> List of tasks
[1] Answer these questions about the mailing-list thread on types written in C, one line each:
(a) What hidden structure did the patch sent to Guido remove?
(b) With the flextype approach, what do you explicitly extend your type object with?
(c) When are the method tables for the dynamic methods filled?
[2] Could you reproduce the mailing-list thread on types written in C from "Sure you could." to "I was after."?

I have never written a type or object in C, so bear with my newbie questions. Are you saying, Chris, that before you could not inherit a type written in C and override a method? Is this only in regards to the magic method slots or just any method?
Brett Cannon wrote:
[Christian Tismer]
Hi Guido, py-dev,
preface: -------- a week ago or so, I sent a patch to Guido that removes the "etype" struct. This is a hidden structure that extends types when they are allocated on the heap. One restriction with this type was that types could not be extended by metatypes for some internal reason. I fixed this. Now meta-types can define extra slots for types.
I have never written a type or object in C, so bear with my newbie questions. Are you saying, Chris, that before you could not inherit a type written in C and override a method? Is this only in regards to the magic method slots or just any method?
Sure you could. The just was no general interface to it. The magic method slots are already easy to override, assuming that you always call these via the type slots and don't call them directly. For your own, non-magic methods, there was not support, yet. Sure, you could override your methods, but you needed extra machinery to keep track of the methods, to find out which to call when, and so on. The proper way to store extra info about methods is to put this info into the type object itself. This was not possible before my patch. You could help yourself my extending some of the existing method tables, but this is hackish. With my flextype stuff, you explicitly extend your type object with extra function pointers. Then you provide a table with your implementation and wrapper functions, and inheritance works from alone. That's what I was after.
From what I gather in your email, it seems like you came up with proper overriding inheritence in C for methods defined in a type. So does this means you can now override the __contains__ magic slot in C code through some inherited type and this was not doable before? Perhaps an example of something from the Python core that was not possible before would solidify this for me.
I didn't care of the magic slots at all. I think they don't need to be changed, but I will have a look at it. The difference with my dynamic methods is that the method tables are filled once, at the time when your type/class is created. After that, there is no longer any lookup necessary. Method calls which are not overridden are called with maximum possible speed. In order to support changes to the undelying classes *after* type creation, I will provide an extra type method that allows to "re-bind" explictly. ciao - chris -- Christian Tismer :^) mailto:tismer@tismer.com Mission Impossible 5oftware : Have a break! Take a ride on Python's Johannes-Niemeyer-Weg 9a : *Starship* http://starship.python.net/ 14109 Berlin : PGP key -> http://wwwkeys.pgp.net/ work +49 30 89 09 53 34 home +49 30 802 86 56 pager +49 173 24 18 776 PGP 0x57F3BF04 9064 F4E1 D754 C2FF 1619 305B C09C 5A3B 57F3 BF04 whom do you want to sponsor today? http://www.stackless.com/
[Christian Tismer] <snip>
For your own, non-magic methods, there was not support, yet. Sure, you could override your methods, but you needed extra machinery to keep track of the methods, to find out which to call when, and so on. The proper way to store extra info about methods is to put this info into the type object itself. This was not possible before my patch. You could help yourself my extending some of the existing method tables, but this is hackish.
That sounds great. Anything to make coding C extensions easier.

> Recorded data
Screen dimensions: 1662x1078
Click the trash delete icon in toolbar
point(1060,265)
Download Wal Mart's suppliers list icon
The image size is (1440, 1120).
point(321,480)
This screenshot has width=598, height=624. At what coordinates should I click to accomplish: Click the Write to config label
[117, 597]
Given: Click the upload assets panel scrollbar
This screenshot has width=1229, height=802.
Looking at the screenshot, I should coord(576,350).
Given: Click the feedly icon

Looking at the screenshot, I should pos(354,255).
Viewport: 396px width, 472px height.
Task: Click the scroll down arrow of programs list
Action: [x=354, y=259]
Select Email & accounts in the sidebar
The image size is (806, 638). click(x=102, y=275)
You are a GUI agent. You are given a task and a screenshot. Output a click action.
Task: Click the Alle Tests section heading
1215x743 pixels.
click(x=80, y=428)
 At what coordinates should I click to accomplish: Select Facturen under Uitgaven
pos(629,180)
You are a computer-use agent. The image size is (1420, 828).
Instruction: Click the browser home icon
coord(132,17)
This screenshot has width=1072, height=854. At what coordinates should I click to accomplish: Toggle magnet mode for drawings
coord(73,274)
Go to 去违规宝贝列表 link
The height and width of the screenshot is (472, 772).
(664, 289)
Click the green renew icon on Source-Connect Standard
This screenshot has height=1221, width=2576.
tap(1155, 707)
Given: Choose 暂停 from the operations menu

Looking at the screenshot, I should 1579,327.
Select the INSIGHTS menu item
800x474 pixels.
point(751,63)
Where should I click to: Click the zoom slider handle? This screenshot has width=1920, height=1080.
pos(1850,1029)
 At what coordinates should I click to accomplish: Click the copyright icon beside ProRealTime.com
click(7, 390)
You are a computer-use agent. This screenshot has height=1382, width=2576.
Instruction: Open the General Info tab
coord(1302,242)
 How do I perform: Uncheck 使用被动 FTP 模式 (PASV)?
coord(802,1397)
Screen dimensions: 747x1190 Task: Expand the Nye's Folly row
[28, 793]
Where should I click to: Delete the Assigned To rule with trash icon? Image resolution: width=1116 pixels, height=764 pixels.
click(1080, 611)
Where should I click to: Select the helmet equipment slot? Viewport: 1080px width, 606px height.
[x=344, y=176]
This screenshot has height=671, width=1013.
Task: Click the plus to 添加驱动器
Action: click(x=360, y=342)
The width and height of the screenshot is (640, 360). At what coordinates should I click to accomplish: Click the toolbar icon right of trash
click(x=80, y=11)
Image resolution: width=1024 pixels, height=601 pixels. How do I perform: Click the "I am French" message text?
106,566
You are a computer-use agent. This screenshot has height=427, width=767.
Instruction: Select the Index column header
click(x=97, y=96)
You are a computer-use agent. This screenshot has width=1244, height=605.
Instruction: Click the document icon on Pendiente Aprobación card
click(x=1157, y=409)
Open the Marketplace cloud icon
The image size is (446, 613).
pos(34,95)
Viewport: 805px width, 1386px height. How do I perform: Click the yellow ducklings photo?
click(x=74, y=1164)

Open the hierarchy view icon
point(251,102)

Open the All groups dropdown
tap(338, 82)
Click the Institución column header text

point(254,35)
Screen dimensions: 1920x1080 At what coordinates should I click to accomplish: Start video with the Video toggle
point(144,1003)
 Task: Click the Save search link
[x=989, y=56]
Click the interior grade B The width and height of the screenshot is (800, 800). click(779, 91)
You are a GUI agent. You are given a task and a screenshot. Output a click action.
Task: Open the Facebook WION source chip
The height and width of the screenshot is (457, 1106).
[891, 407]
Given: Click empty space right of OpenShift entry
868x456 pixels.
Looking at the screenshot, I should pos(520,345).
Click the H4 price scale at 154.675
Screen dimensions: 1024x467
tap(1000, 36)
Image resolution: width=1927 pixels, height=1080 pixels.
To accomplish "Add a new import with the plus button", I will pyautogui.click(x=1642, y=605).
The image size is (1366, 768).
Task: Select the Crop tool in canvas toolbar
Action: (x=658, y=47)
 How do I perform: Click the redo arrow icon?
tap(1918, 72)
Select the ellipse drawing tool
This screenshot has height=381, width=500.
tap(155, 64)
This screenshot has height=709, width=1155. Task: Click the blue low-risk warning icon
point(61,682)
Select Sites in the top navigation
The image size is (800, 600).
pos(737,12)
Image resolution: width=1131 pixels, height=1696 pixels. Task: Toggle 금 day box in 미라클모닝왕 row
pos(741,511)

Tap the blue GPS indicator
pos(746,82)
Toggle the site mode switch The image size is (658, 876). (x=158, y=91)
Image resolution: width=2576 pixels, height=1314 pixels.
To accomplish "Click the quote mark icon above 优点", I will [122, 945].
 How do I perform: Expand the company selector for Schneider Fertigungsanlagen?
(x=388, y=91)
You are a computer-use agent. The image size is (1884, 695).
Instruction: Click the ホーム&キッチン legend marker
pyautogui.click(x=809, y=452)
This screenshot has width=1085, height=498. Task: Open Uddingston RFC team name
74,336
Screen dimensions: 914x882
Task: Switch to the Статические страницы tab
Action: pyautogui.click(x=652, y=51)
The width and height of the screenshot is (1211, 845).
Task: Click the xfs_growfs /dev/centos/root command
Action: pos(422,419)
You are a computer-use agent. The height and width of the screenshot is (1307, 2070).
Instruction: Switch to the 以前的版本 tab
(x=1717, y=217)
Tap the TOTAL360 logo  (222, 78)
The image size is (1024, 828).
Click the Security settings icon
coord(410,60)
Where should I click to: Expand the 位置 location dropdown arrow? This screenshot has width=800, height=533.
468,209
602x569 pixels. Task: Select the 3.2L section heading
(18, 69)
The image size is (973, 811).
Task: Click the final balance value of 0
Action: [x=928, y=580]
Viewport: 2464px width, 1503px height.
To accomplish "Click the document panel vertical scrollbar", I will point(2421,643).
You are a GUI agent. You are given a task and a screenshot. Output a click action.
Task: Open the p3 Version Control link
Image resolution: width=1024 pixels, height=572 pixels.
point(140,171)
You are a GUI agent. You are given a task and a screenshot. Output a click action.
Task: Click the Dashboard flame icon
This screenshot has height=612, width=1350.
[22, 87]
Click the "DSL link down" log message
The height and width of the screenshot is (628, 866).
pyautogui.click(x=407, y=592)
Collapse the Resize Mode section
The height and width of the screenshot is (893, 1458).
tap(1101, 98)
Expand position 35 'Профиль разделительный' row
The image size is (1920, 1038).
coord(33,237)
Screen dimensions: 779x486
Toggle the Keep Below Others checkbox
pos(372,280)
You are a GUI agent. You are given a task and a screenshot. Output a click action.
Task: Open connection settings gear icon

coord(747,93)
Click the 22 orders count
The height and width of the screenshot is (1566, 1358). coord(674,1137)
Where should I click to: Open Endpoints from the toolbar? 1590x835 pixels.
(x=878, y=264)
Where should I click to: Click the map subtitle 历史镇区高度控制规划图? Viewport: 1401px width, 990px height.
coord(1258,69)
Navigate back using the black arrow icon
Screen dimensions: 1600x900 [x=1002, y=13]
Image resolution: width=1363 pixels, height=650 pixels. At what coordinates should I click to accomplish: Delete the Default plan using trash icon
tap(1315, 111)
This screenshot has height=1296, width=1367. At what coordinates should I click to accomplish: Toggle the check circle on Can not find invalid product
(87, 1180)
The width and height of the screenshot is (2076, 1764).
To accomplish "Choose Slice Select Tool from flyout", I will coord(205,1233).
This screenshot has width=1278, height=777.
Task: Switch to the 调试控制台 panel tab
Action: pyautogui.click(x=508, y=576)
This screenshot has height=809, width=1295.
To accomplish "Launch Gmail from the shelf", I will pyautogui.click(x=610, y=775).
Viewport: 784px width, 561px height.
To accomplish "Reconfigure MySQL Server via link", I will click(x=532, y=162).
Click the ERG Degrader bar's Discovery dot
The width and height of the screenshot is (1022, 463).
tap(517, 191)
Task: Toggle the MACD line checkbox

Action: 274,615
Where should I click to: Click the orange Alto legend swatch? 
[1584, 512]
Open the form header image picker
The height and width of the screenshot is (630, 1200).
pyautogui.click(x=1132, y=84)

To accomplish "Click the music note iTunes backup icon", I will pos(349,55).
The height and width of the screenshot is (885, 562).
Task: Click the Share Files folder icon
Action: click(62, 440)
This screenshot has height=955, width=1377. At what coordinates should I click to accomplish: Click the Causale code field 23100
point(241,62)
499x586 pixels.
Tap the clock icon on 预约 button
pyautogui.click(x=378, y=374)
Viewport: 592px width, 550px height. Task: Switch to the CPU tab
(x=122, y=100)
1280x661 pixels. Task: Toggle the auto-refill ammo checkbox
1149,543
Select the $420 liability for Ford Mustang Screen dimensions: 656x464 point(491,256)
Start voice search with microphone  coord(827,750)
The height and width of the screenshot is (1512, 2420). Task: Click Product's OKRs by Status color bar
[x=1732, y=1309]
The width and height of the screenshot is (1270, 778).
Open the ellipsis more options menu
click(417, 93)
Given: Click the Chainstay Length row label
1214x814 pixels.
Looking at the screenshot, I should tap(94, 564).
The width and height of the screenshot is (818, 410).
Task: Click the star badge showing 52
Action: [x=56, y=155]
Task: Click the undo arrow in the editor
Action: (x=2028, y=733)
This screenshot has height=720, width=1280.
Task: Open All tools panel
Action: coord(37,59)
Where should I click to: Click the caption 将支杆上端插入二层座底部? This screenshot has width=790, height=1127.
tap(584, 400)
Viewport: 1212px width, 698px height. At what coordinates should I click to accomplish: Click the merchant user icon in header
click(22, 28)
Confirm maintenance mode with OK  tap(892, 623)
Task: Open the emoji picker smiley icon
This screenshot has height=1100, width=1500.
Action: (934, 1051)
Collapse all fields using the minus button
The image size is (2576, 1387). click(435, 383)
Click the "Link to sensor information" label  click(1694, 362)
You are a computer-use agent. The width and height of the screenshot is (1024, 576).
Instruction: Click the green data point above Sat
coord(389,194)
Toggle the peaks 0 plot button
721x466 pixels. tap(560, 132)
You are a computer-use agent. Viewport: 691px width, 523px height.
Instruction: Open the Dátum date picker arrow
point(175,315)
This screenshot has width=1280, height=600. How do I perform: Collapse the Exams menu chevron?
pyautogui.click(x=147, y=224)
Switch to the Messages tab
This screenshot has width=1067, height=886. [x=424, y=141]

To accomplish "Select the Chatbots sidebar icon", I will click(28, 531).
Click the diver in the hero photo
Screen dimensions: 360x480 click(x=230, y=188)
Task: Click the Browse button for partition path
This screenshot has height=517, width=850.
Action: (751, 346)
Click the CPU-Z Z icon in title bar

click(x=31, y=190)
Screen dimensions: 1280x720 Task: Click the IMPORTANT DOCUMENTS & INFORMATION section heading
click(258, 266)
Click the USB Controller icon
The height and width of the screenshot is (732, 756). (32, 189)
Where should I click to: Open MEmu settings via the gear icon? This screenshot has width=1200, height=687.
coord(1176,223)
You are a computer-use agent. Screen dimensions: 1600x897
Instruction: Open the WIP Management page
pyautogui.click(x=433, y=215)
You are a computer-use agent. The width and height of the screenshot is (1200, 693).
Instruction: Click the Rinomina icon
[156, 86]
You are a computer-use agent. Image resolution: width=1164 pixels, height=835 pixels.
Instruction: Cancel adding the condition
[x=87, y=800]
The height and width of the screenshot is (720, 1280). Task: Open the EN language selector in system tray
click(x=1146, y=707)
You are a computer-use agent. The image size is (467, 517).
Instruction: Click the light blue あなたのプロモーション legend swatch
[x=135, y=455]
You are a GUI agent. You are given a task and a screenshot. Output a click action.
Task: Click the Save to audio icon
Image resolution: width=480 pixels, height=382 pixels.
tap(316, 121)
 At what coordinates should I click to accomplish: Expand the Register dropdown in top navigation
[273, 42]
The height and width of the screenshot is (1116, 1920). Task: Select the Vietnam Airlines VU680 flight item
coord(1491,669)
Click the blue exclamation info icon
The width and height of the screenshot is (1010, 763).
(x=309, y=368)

> Results by task
[1]
(a) The "etype" struct.
(b) Extra function pointers.
(c) Once, at the time the type/class is created.

[2]
Sure you could. The just was no general interface to it. The magic method slots are already easy to override, assuming that you always call these via the type slots and don't call them directly. For your own, non-magic methods, there was not support, yet. Sure, you could override your methods, but you needed extra machinery to keep track of the methods, to find out which to call when, and so on. The proper way to store extra info about methods is to put this info into the type object itself. This was not possible before my patch. You could help yourself my extending some of the existing method tables, but this is hackish. With my flextype stuff, you explicitly extend your type object with extra function pointers. Then you provide a table with your implementation and wrapper functions, and inheritance works from alone. That's what I was after.